Torcuato di Tella married a fellow Italian Argentine, María Robiola, and had two sons: Torcuato and Guido. He was politically active as a dedicated anti-fascist, assisting its victims in Italy, helping marshall opposition to Italian dictator Benito Mussolini and representing Argentina in numerous ILO conferences. He taught Economics and Management at his alma mater from 1944 and, never holding public office, di Tella drafted a number of work safety and other labor legislation proposals.

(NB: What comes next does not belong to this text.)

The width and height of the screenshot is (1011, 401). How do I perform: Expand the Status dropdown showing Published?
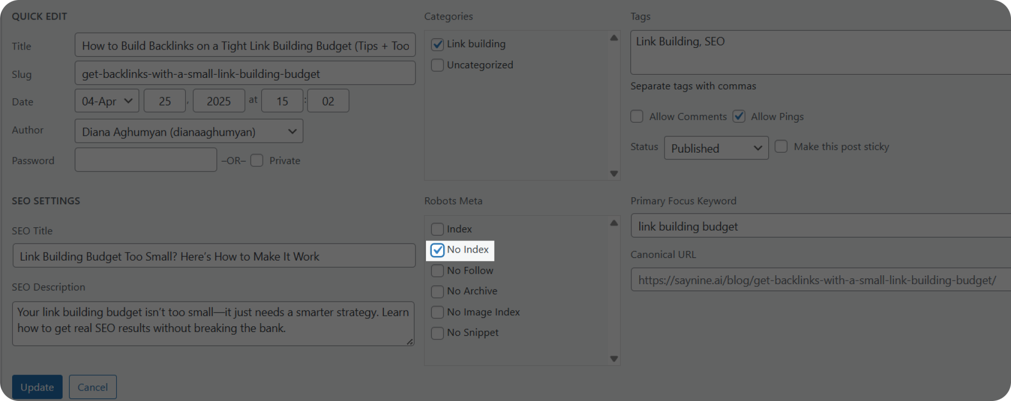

Torcuato di Tella died in 1948 at age 56, and per his wishes, his two sons (both engineers) took control of SIAM, renaming it Siam di Tella. The company continued to grow, albeit erratically, and in the 1960s became known for both its automobiles (producing 28,000 between 1962 and 1966) and its refrigerators (of which over 500,000 were made). The family established the Torcuato di Tella Institute, an educational and philanthropic society for the promotion of local artists, in his honor in 1958; the institute became a leading local promoter of avant-garde art in the 1960s. Competition from foreign subsidiaries, changing government policy towards free trade, and the vicissitudes of the Argentine economy itself helped bankrupt the company by 1981, however, and its last remnants were sold off in 1994.

His son, Torcuato S. and Guido di Tella founded the Torcuato di Tella University in 1991, the year Guido became Argentina's Minister of Foreign Relations.